The power of “A Hidden Life’s” transcendent imagery cannot be overstated, moving between village water spouts, rolling hills of evergreen,wood-chipped fences, and barred correctional facilities, where one can hear the clanks of batons striking handrails just by looking at the arresting visuals on display. Cinematographer, Jörg Widmer has operated the camera for Malick previously, but steps in as his DP for the first time on his newest project, and does exceptional work. Veteran composer James Newton Howard’s score perfectly understates the camera, manipulating sensitivity strings only when it most needs to.
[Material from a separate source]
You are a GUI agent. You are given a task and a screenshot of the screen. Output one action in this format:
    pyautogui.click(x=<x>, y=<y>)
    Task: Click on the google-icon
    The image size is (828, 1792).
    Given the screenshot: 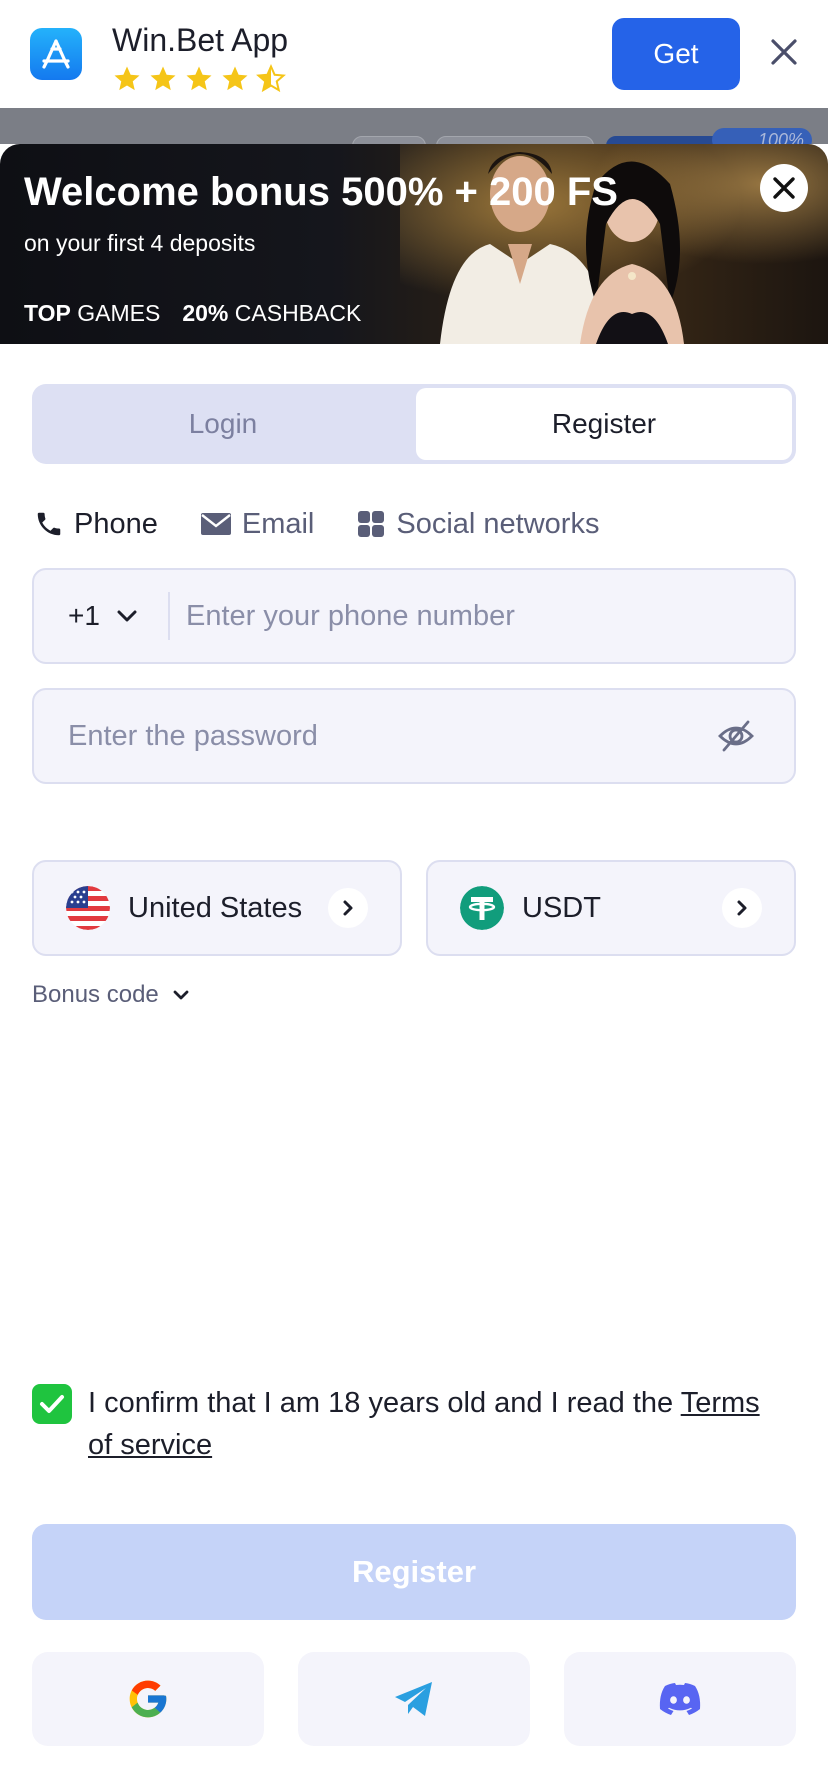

The movie also, tragically, features the final performances of European actors Bruno Ganz and Michael Nyqvist, both embodying roles absolutely essential to the film’s artistic triumphs.
Malick’s newest picture will be especially rewarding for anyone who has been disappointed with the auteur’s recent star-driven, experimental efforts (“To the Wonder,” “Knight of Cups,” and “Song to Song”) which some mockingly dubbed “the twirling fish-eye trilogy” due to their excessive style and nonsensical storytelling nature (it’s hard to call any of them a “movie,” really; they’re tone poems). Terrence Malick’s career trajectory is expressly fascinating. He became a towering influence following his first two masterworks: “Badlands” and “Days of Heaven,” but then retreated to the trenches of hermit-hood until he resurfaced more than two decades later with “The Thin Red Line.” Ever since, the director has been in full on indulgent artist mode — editing numerous cuts of three ambitious epics (“The New World,” “The Tree of Life,” and the documentary “Voyage of Time.”) “A Hidden Life,” is the first film Malick has made since 2005 to feel more in the vein of traditional filmmaking, almost like a halfway house; albeit, one at the height of its meditative powers.
“A Hidden Life” is only willing to compromise up to a point, however, much like the historic figure at its center. Some audiences may find it languorous, but such is the film’s express intention. To compromise loyalty of the self is to break down the fortress of the soul. Terrence Malick only makes movies the way he wants to, but it’s been some time since he’s found a way to channel the commercial sensibilities of a project through his trademark sedate lyricism. Farmer Franz Jägerstätter’s central conflict mirrors its creative arbiter’s moving aesthetic in a telling manner, asking one key question: what gives someone the right to fight against what they believe is truly wrong?
“A Hidden Life” opens Dec. 13 in select theaters.